C’est pour moi insupportable.
Une langue, quelque qu’elle soit, est un véhicule trop sacré pour qu’on puisse la tripatouiller, lui faire subir toutes les contorsions possibles, au point de la dénaturer complètement.
Alors les premières pages me furent pénibles au plus haut degré … et heureusement, il y eut la suite où, très rapidement, le lecteur se rend compte qu’il s’agit là d’une série de récits dont certains se croisent, et qui sont par leur nature même capables de capter toute notre attention.
Réalité coloniale ou plutôt néocoloniale décrite par petites touches et sans la moindre complaisance ; satire féroce de ces européens qui se comportent comme des maîtres en terrain conquis ; certes, ce territoire de Djibouti a pu conquérir son autonomie, mais les européens sont encore là prêts à diriger tout et en sous-main, ce qui est bine plus pernicieux.
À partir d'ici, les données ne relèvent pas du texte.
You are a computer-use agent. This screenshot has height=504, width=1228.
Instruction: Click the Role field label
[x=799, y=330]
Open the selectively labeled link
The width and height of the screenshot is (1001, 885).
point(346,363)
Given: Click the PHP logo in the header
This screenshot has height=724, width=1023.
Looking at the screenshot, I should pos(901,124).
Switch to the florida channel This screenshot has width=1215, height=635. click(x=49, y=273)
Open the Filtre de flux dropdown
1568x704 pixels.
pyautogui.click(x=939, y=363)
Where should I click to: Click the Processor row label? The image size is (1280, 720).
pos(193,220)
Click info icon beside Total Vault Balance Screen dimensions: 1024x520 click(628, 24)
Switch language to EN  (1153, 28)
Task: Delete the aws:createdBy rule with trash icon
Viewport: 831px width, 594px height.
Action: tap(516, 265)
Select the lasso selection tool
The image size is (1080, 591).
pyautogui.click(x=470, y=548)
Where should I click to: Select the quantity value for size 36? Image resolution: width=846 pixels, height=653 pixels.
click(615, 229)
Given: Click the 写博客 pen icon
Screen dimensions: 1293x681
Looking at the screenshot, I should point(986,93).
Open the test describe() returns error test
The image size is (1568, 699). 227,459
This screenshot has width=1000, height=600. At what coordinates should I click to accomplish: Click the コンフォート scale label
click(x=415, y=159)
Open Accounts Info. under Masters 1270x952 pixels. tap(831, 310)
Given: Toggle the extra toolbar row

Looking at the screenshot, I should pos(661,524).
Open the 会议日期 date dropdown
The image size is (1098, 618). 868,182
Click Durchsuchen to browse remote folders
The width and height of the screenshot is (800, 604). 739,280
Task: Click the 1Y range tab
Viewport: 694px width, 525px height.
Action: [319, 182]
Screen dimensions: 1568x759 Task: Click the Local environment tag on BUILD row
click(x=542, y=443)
Et malheur au blanc qui voudrait rompre d’une manière ou d’une autre ce bel ordonnancement, non seulement il serait mis au ban de la société, mais, pire, sa vie elle-même serait menacée !
Il en est de même pour les autochtones ; ils croient occuper le pouvoir, mais des blancs ils ont pris ce qu’il y a de plus mauvais, et ce sont coups d’Etat sur coups d’Etat, et au milieu d’eux cette population civile avec tous ses paumés ; ceux qui sont mercenaires, faux soldats et pour qui la vie d’autrui ne compte guère ; et lorsqu’ils reviennent à la guerre civile, faute de pouvoir occuper un travail utile, très rares sont les postes de travail, alors ils se font quelque peu mafieux, rackettant tout ce qui est possible de l’être … en attendant …
Habilement construit ce livre rend bien compte des diversités culturelles, même si avec beaucoup de pessimisme : ces noirs qui, nostalgiques de leur passé et du type de société qu’ils avaient hérité, ne se retrouvent absolument plus dans celle que l’ex-colonisateur leur a imposée. Ces blancs qui découvrent que, quelle que soit leur volonté d’être à l’écoute des noirs, ils sont incapables, de fait, de se mêler à eux dans la grande fraternité recherchée.
L’astuce du romancier pour mieux nous faire pénétrer dans ce monde somme toute très noir qu’il décrit, reste encore le niveau de langue utilisé : indigeste, lorsqu’il s’agit du français parlé par l’autochtone – mais ne faut-il pas voir alors la dénonciation de l’imposture des colonisateurs (et ce depuis l’ère romaine !!!) : croire que la langue dominante peut être facteur d’intégration, alors que les concepts culturels qui la fondent sont complètement étrangers au colonisé ? et dans ce sens, alors le français de petit nègre utilisé par les autochtones devient le symbole même de cette incapacité !-
Et parallèlement le niveau très correct de langue utilisé par les personnages « blancs » de ce roman relève de la même symbolique, puis qu’il ne peut absolument pas rendre compte de la réalité africaine de Djibouti et de ses habitants, et qu’ainsi, fatalement, il ne peut y avoir aucune compréhension en profondeur des deux communautés.
Oui, c’est un roman très dur qui ne laisse guère de place à l’optimisme béat et euphorisant ; mais ce n’est pas pour autant qu’il faille pratiquer la politique de l’autruche et ne pas le lire, ce serait passer à côté d’une source très intéressante de réflexions.